One-way only: SSE is server-to-client only. If your chatbot needs to send multiple messages without a new request (like a continuous conversation), you'll need to manage session state. For my simple Q&A, it's fine – each message triggers a new SSE connection.
No automatic reconnection for custom fetch streams: If you use the Fetch + Stream approach, you lose the built-in reconnection that EventSource gives you. I had to implement my own retry logic with exponential backoff when the connection drops.
Server resource usage: Keeping many connections open can be expensive on your server. For a personal blog with low traffic, it's fine. But for high-traffic apps, consider something like WebSocket or a more scalable streaming protocol.

What I'd Do Differently

If I were building this from scratch again, I'd probably use a library like event-source-polyfill to unify browser support, and I'd design the API to accept GET requests for SSE (using a unique conversation ID) rather than fighting with POST. That way I could use the native EventSource with its built-in reconnection.
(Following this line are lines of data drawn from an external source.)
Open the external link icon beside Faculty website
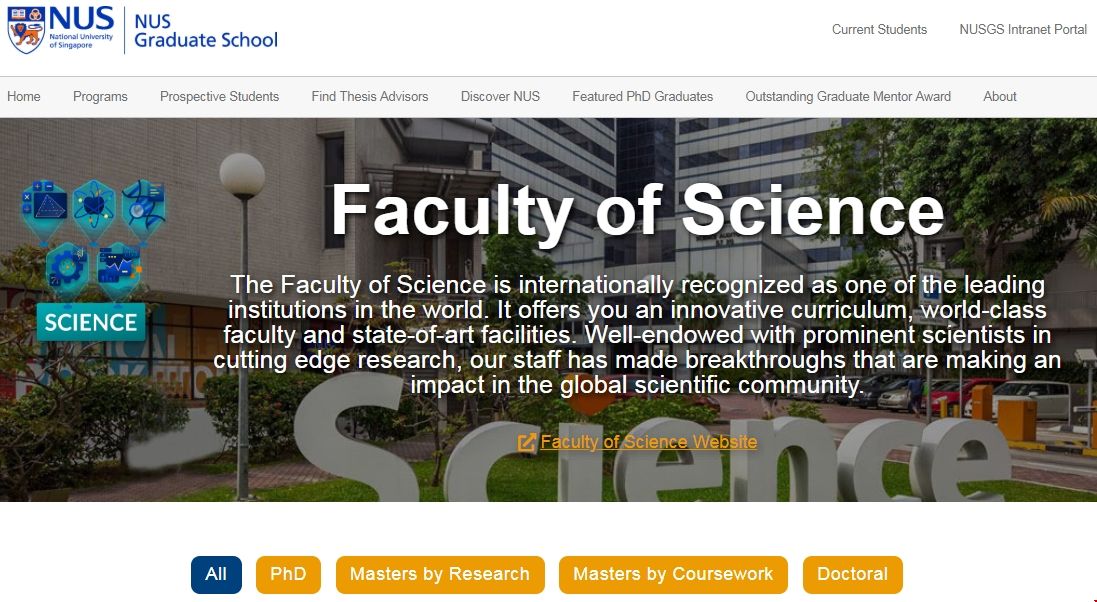1097x602 pixels. point(527,442)
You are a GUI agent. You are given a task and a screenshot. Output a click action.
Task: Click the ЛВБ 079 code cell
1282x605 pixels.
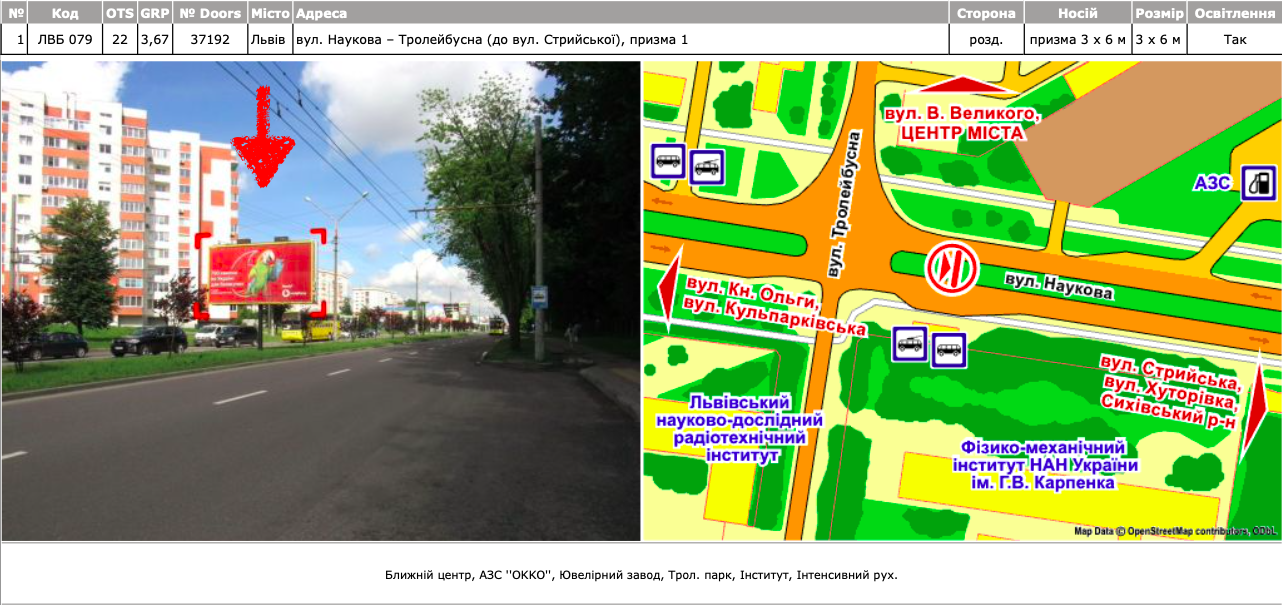[66, 39]
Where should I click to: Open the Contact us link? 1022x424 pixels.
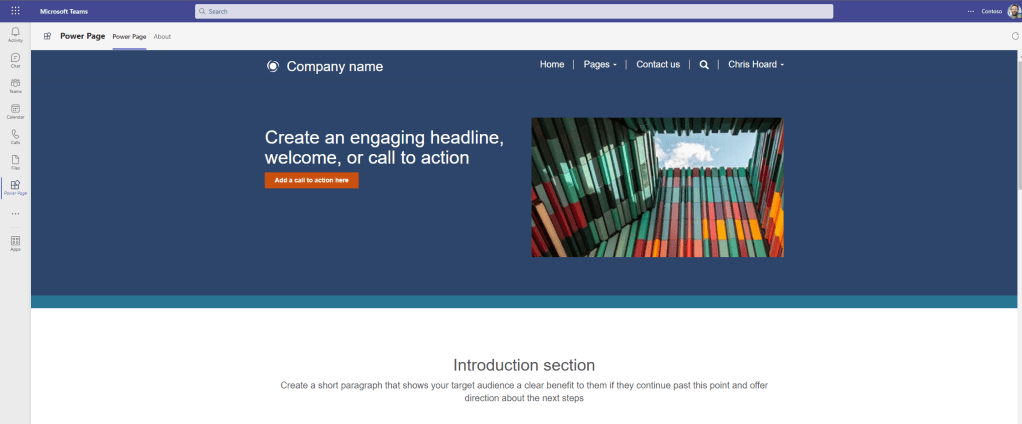(x=658, y=65)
Also, I'd add a buffer for the last few tokens so that if the user refreshes the page, they can resume the conversation without losing context. Something like storing the conversation history in IndexedDB.

Final Thoughts

The switch from fetch + polling to streaming via SSE turned my chatbot from a frustrating experience into something people actually enjoy using. It's not the most cutting-edge tech – SSE has been around for years – but it solved my problem without overcomplicating the stack. The next time you're building something that needs real-time data from a server (AI responses, live logs, notifications), ask yourself: Do I really need WebSockets, or can SSE do the job?

What's your go-to approach for streaming data from an API? I'd love to hear about your setup in the comments – especially if you've tackled the same chatbot problem with a different solution.